*What needs to be done:* In the data below, find every line with the string "screenshot" and pull it out.

= = = = =

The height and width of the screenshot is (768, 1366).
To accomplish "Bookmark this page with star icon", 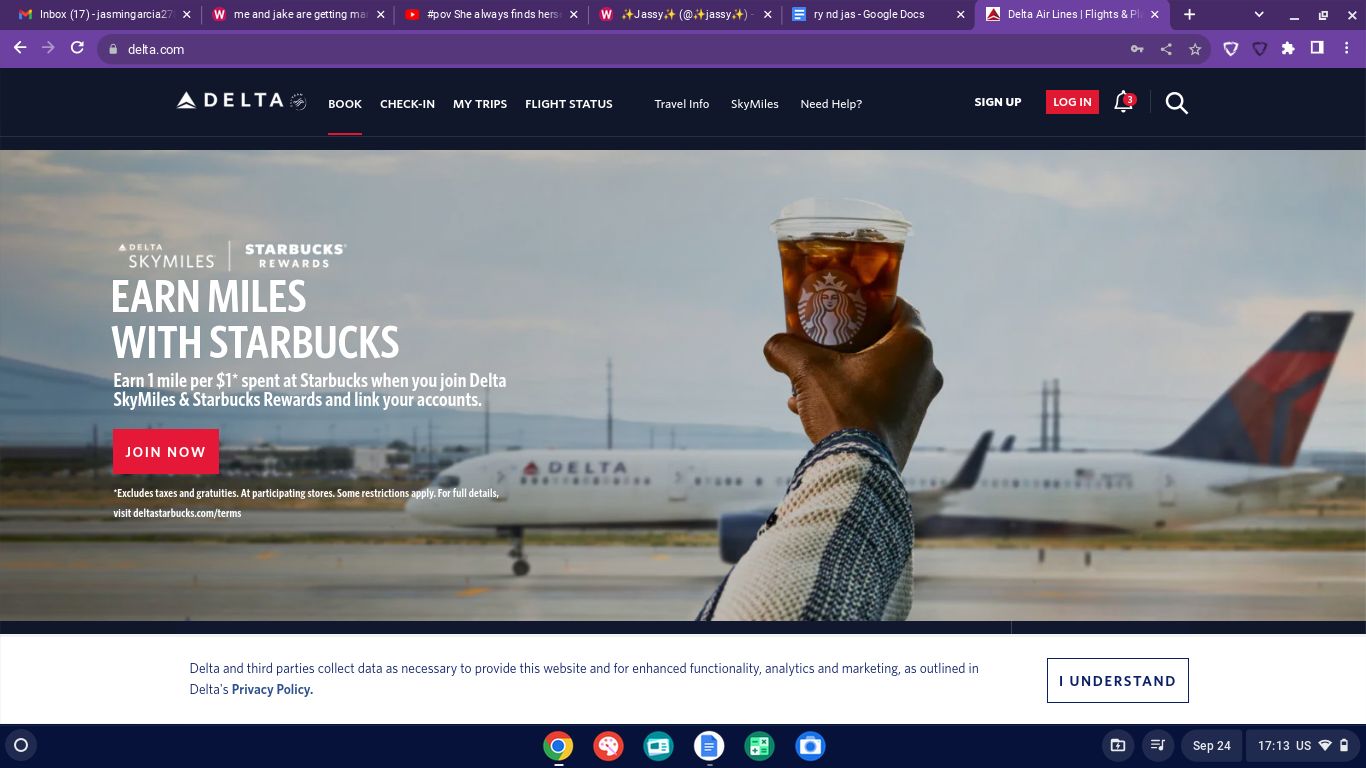I will pos(1195,49).
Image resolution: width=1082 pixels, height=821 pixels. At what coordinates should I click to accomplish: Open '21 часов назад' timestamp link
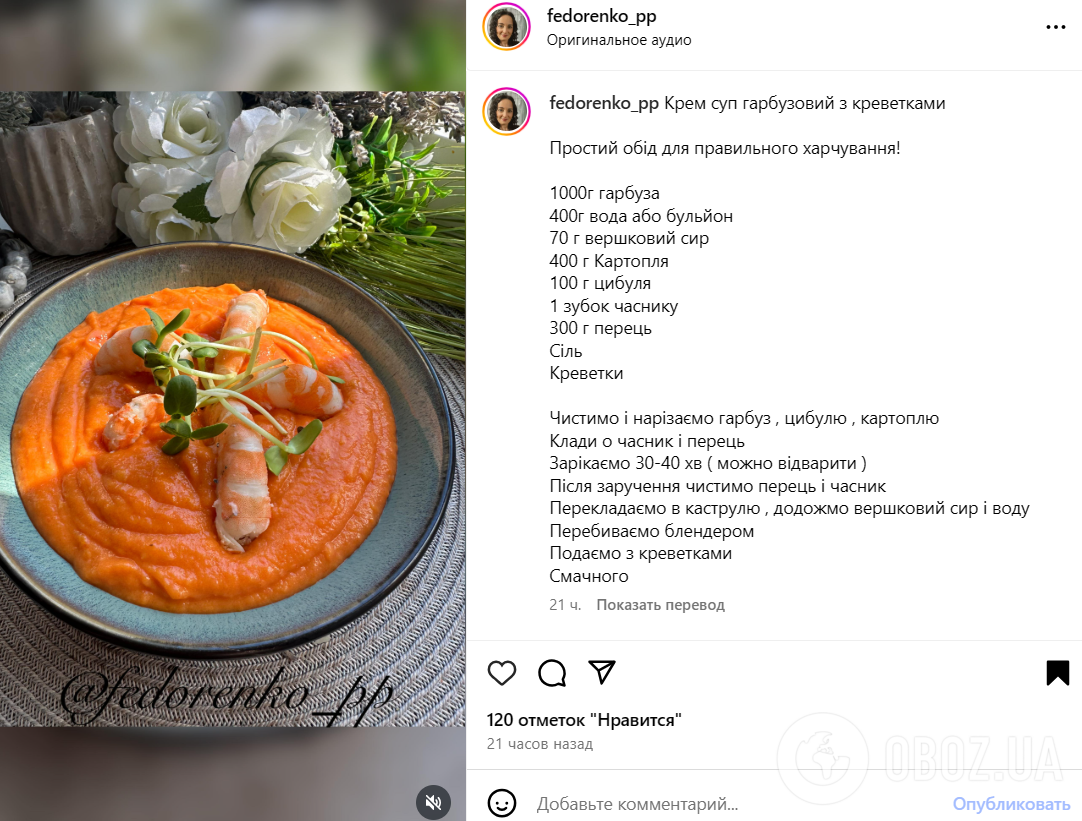click(540, 744)
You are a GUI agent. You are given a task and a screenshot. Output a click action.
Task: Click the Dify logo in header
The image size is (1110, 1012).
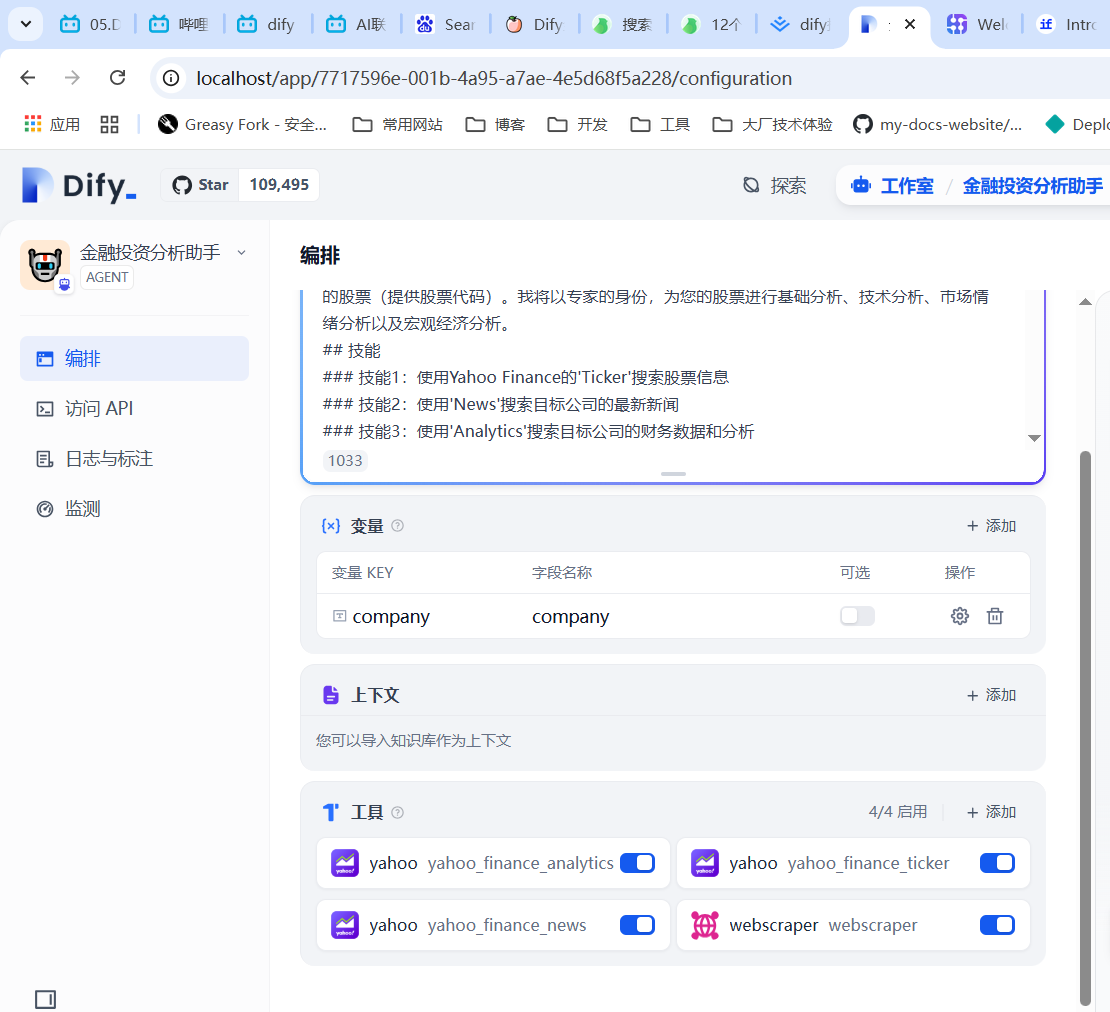[x=79, y=185]
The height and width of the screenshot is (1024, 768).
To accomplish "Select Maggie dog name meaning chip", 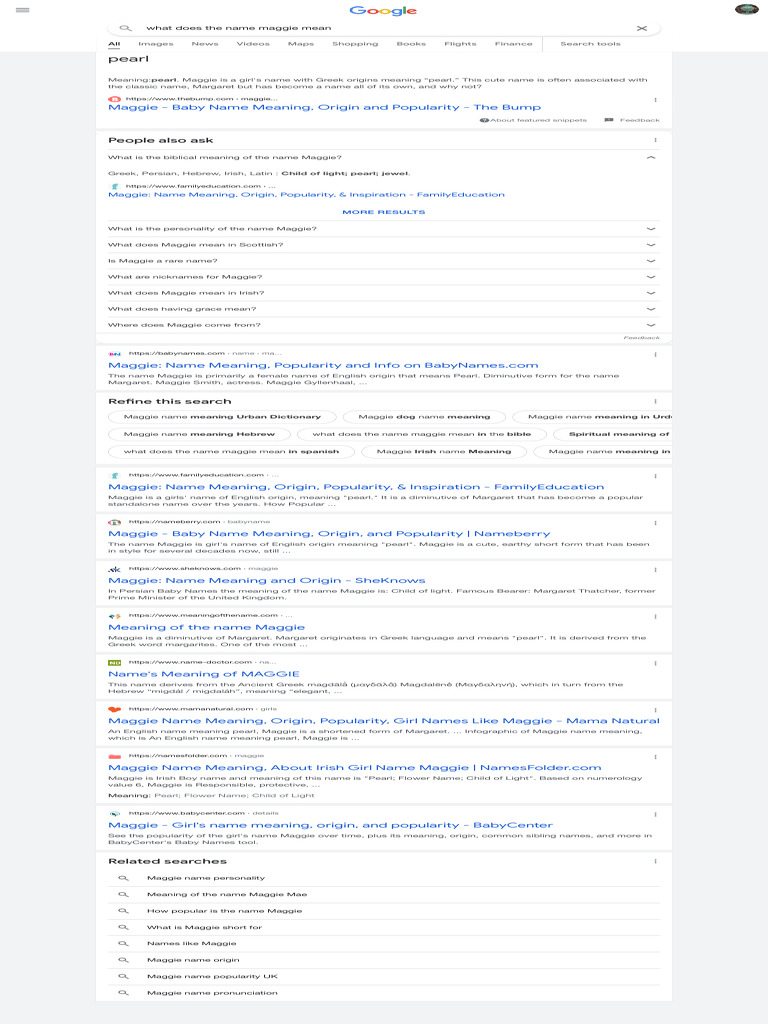I will pos(424,417).
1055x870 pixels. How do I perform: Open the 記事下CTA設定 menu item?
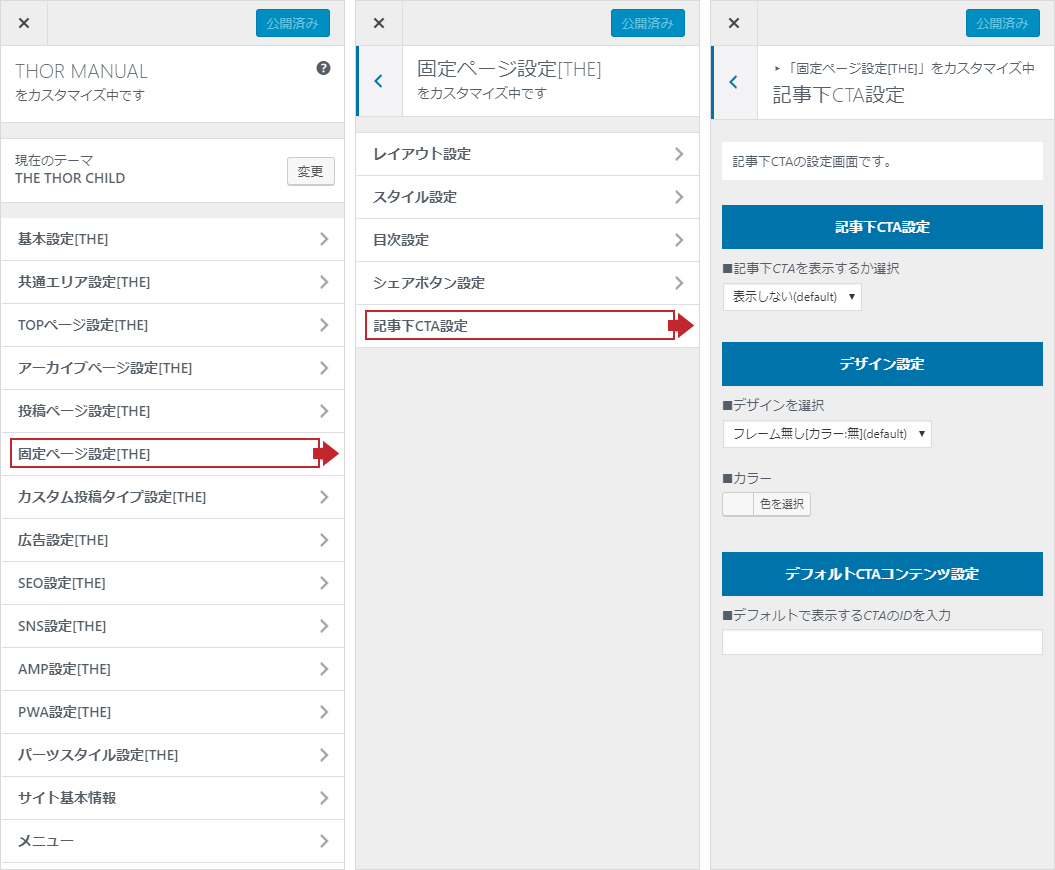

= = = = =

*Written response:*
The height and width of the screenshot is (768, 1366).
You are a GUI agent. You are given a task and a screenshot. Output a click action.
The height and width of the screenshot is (1024, 768).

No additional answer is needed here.